First, the CDC recommended no large group gatherings of more than 250 people, then 50 people, and last Monday the CDC said no gatherings of over 10 people. This has caused empty shelves at the grocery stores, schools and businesses to close, and churches to form new plans on what services will look like going forward.
I have no idea how long this will last, and I feel for the pastors who are struggling with how to do church online and who are worried about keeping their doors open. But I am encouraged by how the Church has come together during this time to help one another. If you are a pastor who is lost in this new place we find ourselves in, please reach out to me or another pastor who can help.
While I realize there’s a lot of uncertainty surrounding the future, I can’t help but think this is ultimately going to be a good thing for the church. I believe God is giving us an opportunity to shine during this moment, and the message of the gospel will be on display each weekend like it’s never been before.
I also believe this is the kick in the pants that many churches have needed, including mine. Americans are spending more time online than ever before, and the church has lagged behind. Now, we’re being forced to learn how to connect with our communities online, or suffer the consequences.
Offering your services online is a great start, but it’s not enough. You and I have to find ways to engage with our congregations and communities even though we can’t gather in person.
So, how can we do that? Here’s a few ideas we’re going to try.
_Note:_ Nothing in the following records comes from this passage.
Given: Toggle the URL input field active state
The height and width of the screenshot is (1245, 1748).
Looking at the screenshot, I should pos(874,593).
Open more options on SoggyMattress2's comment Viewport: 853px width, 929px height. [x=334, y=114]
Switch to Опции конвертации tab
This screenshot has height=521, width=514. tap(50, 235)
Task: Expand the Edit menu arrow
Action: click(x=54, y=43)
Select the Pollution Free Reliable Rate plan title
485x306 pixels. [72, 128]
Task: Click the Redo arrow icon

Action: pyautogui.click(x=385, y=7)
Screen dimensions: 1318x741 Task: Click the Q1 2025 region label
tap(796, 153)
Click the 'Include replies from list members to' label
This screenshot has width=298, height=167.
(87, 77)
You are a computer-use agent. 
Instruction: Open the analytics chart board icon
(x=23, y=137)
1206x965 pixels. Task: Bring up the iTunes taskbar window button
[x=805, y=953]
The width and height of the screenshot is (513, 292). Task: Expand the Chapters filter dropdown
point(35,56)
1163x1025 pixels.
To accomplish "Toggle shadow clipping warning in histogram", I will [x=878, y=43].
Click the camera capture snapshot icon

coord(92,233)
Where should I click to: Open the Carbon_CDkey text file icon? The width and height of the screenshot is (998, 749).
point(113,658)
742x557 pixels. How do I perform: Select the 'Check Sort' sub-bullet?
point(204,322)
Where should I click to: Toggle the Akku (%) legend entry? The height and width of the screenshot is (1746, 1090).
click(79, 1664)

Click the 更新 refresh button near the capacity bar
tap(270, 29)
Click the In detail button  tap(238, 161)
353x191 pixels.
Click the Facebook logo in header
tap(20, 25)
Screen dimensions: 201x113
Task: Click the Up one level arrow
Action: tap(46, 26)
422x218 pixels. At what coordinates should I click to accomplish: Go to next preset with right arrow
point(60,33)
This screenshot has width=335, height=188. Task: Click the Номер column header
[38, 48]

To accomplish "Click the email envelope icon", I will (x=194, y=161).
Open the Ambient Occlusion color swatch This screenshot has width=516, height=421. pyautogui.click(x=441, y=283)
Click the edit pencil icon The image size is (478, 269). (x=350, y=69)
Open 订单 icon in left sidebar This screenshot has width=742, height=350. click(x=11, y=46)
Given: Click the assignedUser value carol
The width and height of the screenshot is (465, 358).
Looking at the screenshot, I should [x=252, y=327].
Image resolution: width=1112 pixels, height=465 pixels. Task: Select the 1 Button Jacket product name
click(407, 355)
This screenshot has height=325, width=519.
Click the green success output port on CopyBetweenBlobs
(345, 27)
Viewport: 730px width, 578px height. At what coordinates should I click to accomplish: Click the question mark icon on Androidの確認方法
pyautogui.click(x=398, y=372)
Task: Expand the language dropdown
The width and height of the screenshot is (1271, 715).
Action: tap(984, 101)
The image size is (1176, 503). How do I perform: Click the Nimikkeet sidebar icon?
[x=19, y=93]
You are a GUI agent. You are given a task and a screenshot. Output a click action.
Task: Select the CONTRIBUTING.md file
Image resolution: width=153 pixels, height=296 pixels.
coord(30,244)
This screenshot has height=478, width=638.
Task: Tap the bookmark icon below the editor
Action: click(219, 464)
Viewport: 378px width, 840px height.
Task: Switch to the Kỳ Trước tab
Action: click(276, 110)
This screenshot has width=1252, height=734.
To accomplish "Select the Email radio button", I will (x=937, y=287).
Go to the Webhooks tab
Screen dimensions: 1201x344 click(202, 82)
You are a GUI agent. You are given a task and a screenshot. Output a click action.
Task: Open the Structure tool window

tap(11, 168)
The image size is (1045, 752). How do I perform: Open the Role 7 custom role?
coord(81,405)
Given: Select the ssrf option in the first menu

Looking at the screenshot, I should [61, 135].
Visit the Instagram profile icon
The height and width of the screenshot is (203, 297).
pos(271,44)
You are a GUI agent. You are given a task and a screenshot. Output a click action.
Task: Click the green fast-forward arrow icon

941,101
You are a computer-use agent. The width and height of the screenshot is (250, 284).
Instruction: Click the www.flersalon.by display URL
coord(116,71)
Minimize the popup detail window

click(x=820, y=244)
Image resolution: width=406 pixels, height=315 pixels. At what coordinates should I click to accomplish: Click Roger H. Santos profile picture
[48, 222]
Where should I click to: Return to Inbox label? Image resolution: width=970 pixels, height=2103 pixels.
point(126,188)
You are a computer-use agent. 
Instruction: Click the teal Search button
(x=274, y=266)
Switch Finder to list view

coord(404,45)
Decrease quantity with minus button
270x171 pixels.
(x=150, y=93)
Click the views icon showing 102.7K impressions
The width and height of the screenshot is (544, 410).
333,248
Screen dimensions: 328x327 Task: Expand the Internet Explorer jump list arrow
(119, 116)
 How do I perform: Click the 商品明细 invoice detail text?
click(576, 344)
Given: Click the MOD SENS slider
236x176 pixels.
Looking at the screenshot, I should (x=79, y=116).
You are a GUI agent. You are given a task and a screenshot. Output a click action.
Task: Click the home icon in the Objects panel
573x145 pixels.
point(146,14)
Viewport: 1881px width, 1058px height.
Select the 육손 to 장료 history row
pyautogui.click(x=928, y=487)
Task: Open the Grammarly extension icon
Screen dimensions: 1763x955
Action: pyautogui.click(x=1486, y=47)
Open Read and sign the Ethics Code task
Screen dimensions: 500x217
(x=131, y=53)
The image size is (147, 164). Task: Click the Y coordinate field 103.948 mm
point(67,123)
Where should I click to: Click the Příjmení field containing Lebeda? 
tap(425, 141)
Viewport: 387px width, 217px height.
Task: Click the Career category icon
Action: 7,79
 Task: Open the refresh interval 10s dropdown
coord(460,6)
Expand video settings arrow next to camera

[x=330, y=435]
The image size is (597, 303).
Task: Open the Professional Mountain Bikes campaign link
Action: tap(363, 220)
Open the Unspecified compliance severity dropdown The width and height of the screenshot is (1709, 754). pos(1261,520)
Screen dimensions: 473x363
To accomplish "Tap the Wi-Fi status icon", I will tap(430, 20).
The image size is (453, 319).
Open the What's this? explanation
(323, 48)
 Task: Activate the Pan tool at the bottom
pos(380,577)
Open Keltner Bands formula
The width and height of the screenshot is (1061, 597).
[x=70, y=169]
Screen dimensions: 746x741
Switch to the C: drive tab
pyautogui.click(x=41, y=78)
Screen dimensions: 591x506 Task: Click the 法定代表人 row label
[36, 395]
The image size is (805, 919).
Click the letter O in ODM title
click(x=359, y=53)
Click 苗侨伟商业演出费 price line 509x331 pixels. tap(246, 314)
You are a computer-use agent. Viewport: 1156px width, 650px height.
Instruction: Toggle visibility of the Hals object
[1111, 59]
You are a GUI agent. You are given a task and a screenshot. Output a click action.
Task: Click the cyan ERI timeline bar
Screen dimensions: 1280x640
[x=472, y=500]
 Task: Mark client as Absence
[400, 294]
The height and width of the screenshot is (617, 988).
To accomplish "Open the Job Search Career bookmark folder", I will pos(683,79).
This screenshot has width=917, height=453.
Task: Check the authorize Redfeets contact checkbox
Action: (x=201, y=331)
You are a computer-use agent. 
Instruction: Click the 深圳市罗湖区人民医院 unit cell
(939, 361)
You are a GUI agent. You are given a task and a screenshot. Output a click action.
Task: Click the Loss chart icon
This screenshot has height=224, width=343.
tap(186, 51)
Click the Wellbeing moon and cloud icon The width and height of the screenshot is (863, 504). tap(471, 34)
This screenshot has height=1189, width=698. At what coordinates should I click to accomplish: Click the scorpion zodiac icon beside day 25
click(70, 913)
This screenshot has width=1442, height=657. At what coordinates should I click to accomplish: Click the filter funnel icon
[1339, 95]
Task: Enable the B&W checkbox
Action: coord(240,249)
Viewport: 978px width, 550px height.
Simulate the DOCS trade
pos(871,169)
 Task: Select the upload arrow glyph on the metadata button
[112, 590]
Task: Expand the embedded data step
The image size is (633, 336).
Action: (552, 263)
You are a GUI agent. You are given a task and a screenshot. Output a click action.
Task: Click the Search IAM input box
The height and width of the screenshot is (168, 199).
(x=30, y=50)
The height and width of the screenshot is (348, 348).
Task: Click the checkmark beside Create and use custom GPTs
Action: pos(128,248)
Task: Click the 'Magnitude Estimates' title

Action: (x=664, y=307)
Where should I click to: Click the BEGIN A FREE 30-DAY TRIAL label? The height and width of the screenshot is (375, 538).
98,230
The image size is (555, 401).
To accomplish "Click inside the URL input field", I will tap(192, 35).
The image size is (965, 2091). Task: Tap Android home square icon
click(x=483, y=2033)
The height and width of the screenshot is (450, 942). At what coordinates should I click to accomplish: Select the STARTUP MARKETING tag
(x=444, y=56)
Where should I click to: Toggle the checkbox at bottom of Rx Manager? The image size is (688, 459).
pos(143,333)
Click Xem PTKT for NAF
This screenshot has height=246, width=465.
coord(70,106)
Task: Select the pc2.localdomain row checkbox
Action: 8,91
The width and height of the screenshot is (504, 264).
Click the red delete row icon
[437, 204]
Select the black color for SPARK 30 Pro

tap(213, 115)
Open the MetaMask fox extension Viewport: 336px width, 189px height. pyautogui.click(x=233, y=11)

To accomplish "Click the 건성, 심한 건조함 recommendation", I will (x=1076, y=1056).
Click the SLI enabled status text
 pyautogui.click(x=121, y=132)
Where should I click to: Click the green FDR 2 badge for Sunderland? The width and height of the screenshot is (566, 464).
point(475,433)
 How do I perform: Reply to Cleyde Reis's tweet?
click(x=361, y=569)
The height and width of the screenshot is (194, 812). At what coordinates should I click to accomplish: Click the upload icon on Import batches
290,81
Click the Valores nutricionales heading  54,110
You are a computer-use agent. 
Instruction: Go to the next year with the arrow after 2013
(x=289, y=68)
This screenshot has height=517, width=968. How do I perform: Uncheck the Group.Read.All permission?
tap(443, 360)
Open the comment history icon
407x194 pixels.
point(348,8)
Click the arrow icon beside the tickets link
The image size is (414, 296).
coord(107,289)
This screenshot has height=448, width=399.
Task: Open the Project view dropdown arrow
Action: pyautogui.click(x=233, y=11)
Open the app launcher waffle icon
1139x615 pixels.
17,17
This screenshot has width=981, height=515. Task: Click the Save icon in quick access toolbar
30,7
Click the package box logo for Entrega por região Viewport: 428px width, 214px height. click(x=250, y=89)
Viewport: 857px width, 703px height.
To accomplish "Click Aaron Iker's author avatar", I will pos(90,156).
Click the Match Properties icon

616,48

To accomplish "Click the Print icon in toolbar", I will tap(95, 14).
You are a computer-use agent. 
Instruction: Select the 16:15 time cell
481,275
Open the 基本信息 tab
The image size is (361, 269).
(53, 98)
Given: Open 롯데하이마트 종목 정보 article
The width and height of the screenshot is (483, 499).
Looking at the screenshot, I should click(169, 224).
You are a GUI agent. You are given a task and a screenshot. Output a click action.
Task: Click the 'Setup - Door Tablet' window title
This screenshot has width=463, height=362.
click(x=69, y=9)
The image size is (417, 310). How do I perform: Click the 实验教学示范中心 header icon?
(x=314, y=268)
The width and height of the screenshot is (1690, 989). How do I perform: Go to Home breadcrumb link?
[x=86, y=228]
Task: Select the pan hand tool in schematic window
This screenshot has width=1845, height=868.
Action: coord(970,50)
1. Utilize YouVersion Bible Plans.
I love the YouVersion Bible app. It’s an incredible resource right now because it allows you to read and discuss Bible plans and devotionals with your friends.
2. Online Small Groups.
There’s a variety of ways to take small groups online. Two of my favorites are Zoom and Google Hangouts. They both allow you connect live through video with a group. You could have a group that discusses the sermon each week, or pick a book and discuss a chapter each week.
3. Online Devotionals.
You can post devotionals online, either live or pre-recorded. Doing them live allows you to engage with your audience in real-time, while pre-recording allows you to use others in your church who may not be comfortable doing something live just yet.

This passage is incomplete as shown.